Der Sachaufwand liegt gegenüber dem Budget zum aktuellen Jahr rund 300000 Franken tiefer. Dagegen steigen die Personalkosten um knapp 180000 Franken. Grund dafür ist die neu geschaffene Stelle «Leiter Bau und Umwelt» und eine Aufstockung in den Sozialen Diensten um 30 Stellenprozente. Diese Veränderungen in der Personalstruktur ermöglichen es laut Gemeindepräsident Hans Mäder, die Qualität der komplexer werdenden Arbeit zu verbessern. Neben diesem Budget beantragt der Gemeinderat an der Gemeindeversammlung im Dezember ­einen gleichbleibenden Steuerfuss von 50 Prozent.

Auch die Volksschulgemeinde will 2018 ihren Steuerfuss beibehalten. Dieser liegt aktuell bei 98 Prozentpunkten. Die Entwicklung des Steuerfusses wird davon abhängen, ob die geplante Sporthalle gebaut werden kann.
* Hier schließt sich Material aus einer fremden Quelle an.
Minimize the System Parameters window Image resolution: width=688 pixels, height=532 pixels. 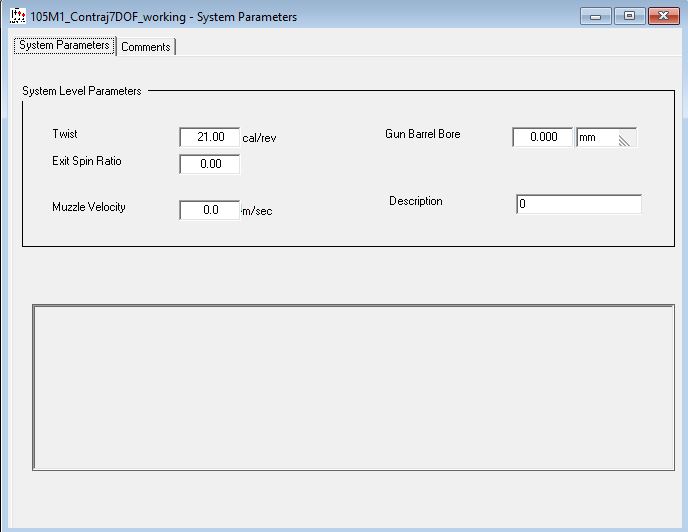pyautogui.click(x=599, y=16)
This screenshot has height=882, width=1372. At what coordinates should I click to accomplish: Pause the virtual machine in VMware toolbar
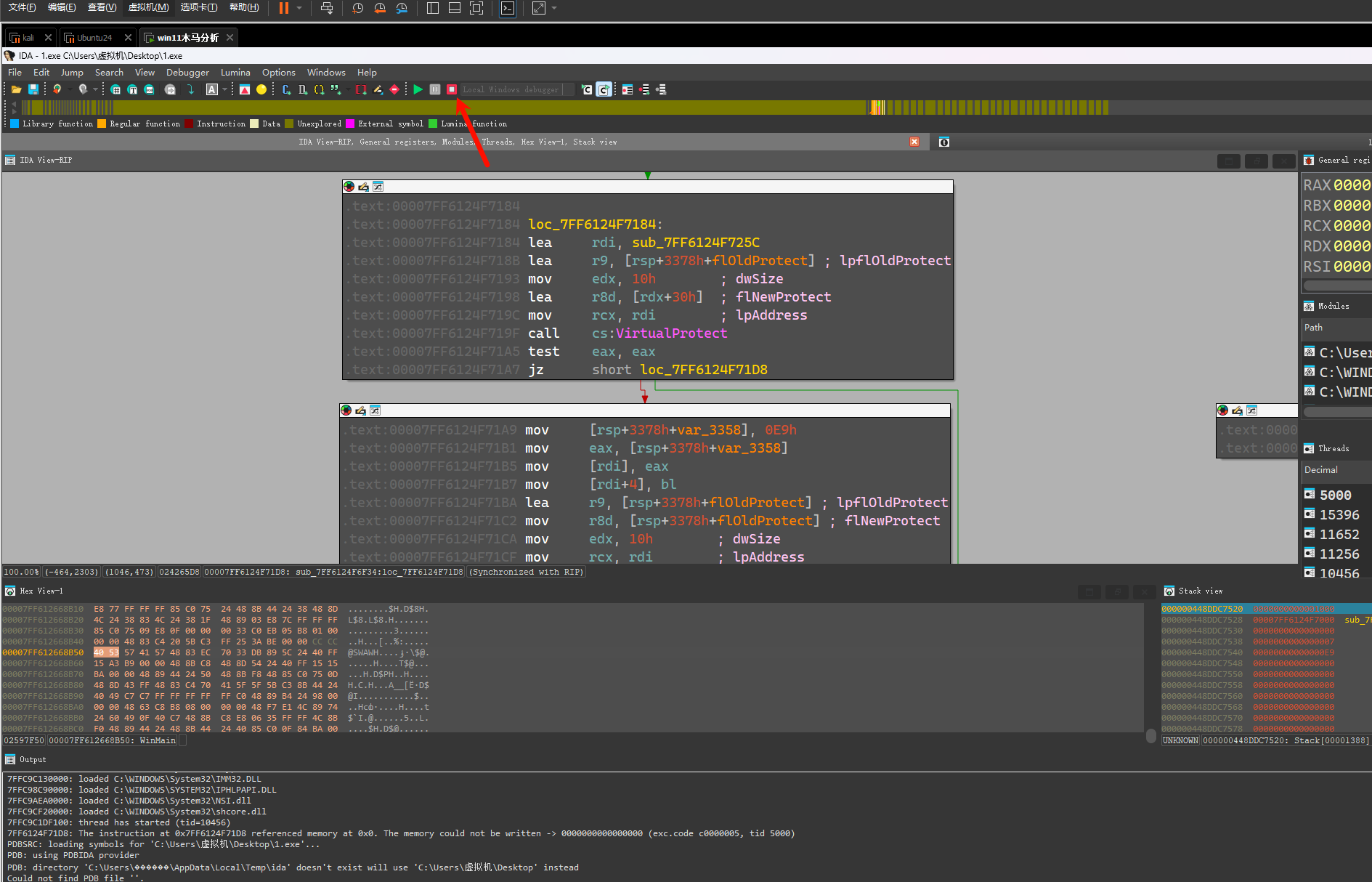pyautogui.click(x=283, y=8)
Sprechen sich die Stimmbürger im Herbst 2018 für die Realisierung des Projekts aus, müsste die Schule ihren Steuerfuss ab 2023 auf 102 Prozent erhöhen. Dadurch würde das Eigenkapital nicht unter den von der Behörde definierten Tiefstwert von 1,5 Millionen fallen. In der Erfolgsrechnung budgetiert die Schul­gemeinde bei einem Ertrag von rund 9,5 Millionen einen Erfolg von 1600 Franken. Zudem plant sie Investitionen von rund 6 Millionen Franken. Der grösste Teil davon, nämlich rund 5,8 Millionen, macht der Baukredit für den Erweiterungsbau der Sekundarschule aus. Ausserdem sollen ein Schulzimmer im Schulhaus ­Bächelacker und der Spielplatz in Wallenwil saniert werden. Wegen Littering- und Vandalismusvorfällen ist zudem die Installation von Videokameras im Schulareal Wallenwil vorgesehen. (rsc)

Hinweis

Gemeindeversammlung der Politischen Gemeinde am 11. Dezember und Schulgemeindeversamm­lung am 4. Dezember.